Life of the world’s prime lover Casanova − foursomes, bedding nuns and libido secrets and techniques
The legendary lover Giacomo Casanova was born more than 300 years. Since then, his surname has passed into everyday speech as a byword for bed-hopping lotharios.
But the Italian playboy, portrayed by Heath Ledger in a 2005 movie, and David Tennant in the same year on TV, was also a scam artist, soldier, spy, prison escapee and even a science fiction writer. Here we take a closer look at the life of the rogue.
Born in Venice on April 2, 1725, to a pair of impoverished actors, Casanova would grow up to become a 6ft 3in philanderer with long, powdered hair. As he went into adulthood, Casanova ended up having a stellar life, full of action and intrigue.
Seducer
Losing his virginity at 17 to a pair of posh teenage sisters after they shared a boozy dinner, he would eventually count noblewomen and milkmaids among his 120 conquests.
He even secretly spirited a nun, known as “MM”, out of her convent for a night of passion via a gondola. Their affair later became a foursome involving another nun and the French ambassador.
Often boosting his libido by gobbling roquefort cheese, he once hid in a chapel confessional box to seduce a mayor’s wife, romanced a newlywed bride in a carriage and was wounded in a duel over an Italian actress. He also bedded a woman who had been pretending to be a man.
When not frequenting brothels, Casanova found his greatest love with a Frenchwoman, Henriette, whom he said could make him happy “24 hours a day”. He was heartbroken when she left him.
Notorious womaniser Casanova never married but he had illegitimate children and has been accused of both incest and rape. He said: “I was born for the sex opposite to mine. I have always loved it and done all that I could to make myself loved by it.”
Genius
Brought up by his granny, Casanova was plucked from poverty by a priest to study at the university of Padua aged just 12. He graduated at 17 with a degree in law.
His knowledge of medicine helped him save the life of a Venetian man who was having a stroke. The man became his patron, helping the ever cash-strapped Casanova to pose as an aristocrat.
He’d go on to write plays, study for holy orders, briefly become a soldier and violinist, translate Greek works and help France set up a state lottery, as well as running his own silk factory.
Casanova also penned a sci-finovel, Icosameron, about a land at the centre of the Earth where people are both male and female.
Jail breaker
Despite his intellect, scandal followed Casanova everywhere and he was often in trouble with the law. At the age of 30, in 1755, he was imprisoned in a rat-infested cell at the Doge’s Palace in Venice for affronting “common decency”.
Sentenced to five years, in October 1756 he managed to have a sharpened iron bar smuggled to fellow prisoner Father Balbi.

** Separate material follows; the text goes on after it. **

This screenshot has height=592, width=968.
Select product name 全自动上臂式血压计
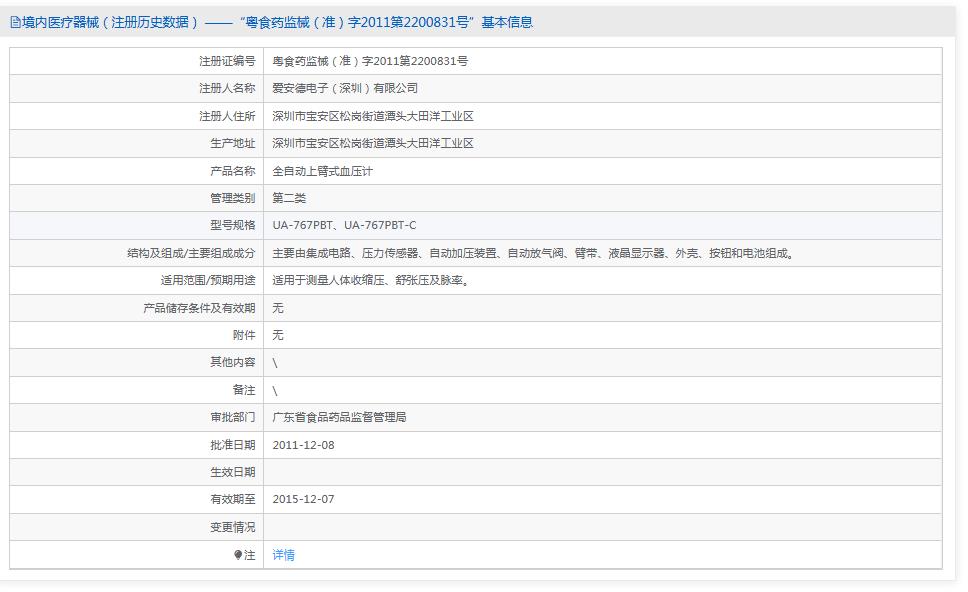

It was inside a Bible, carried underneath a plate of pasta. One night, Balbi used it to gouge a hole in his cell’s roof then climb across to dig through to Casanova .
The pair then clambered through the roof, lowered themselves down on a 25ft rope made from bed sheets and talked their way past guards, saying they’d been accidentally locked in the palace after a function. Casanova then fled to Paris.
Scam artist and spy
After beautiful women, gambling was Casanova’s biggest weakness – and he was regularly in debt. He became a conman to make cash, changing his name to Chevalier de Seingalt and posing as a magician and alchemist.
Casanova wowed French society with tricks, even convincing one rich widow he could reincarnate her for a fee. He said: “Deceiving a fool is an exploit worthy of an intelligent man.” His talents for skulduggery saw him recruited to work as a spy abroad by the Venetian and French governments.
Celebrity
During his life the cash-strapped Casanova travelled all over Europe using his charm. He met Catherine the great, Britain’s King george III, composer Mozart and US Founding Father Benjamin Franklin. But his colourful antics made him enemies, seeing him exiled from both Venice and France.
Casanova considered suicide on London’s Westminster Bridge as his sexual prowess waned. He ended up virtually penniless, riddled with venereal disease, working as a librarian in a Bohemian castle.
It was there that he wrote the scandalous 3,700-page memoir detailing his sex life that would secure his fame. It wasn’t published until 1821, which was 23 years after his death, at the age of 73.
Casanova’s Story of My Life was immediately banned by the Vatican, but the manuscript is now in the National Library of France, having been snapped up for a cool £5.75million.